EXERCISE DESCRIPTION: Copy every line of the data verbatim, from the line containing "Describe the element" down to the line containing "output is located at coordinates (692, 73).", both ends included.

DATASET CONTENT:
_____
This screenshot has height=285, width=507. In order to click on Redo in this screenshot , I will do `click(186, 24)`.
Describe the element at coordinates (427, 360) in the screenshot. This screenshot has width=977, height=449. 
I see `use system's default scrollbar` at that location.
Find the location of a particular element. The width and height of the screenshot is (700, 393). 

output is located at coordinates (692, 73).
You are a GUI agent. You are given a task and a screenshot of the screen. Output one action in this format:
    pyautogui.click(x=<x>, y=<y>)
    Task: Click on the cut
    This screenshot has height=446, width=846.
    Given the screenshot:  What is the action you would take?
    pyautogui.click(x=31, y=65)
_____
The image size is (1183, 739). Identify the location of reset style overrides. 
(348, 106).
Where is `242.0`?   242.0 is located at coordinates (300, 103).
_____
RESULT FOR THIS EXERCISE:
Describe the element at coordinates (427, 360) in the screenshot. This screenshot has width=977, height=449. 
I see `use system's default scrollbar` at that location.
Find the location of a particular element. The width and height of the screenshot is (700, 393). 

output is located at coordinates (692, 73).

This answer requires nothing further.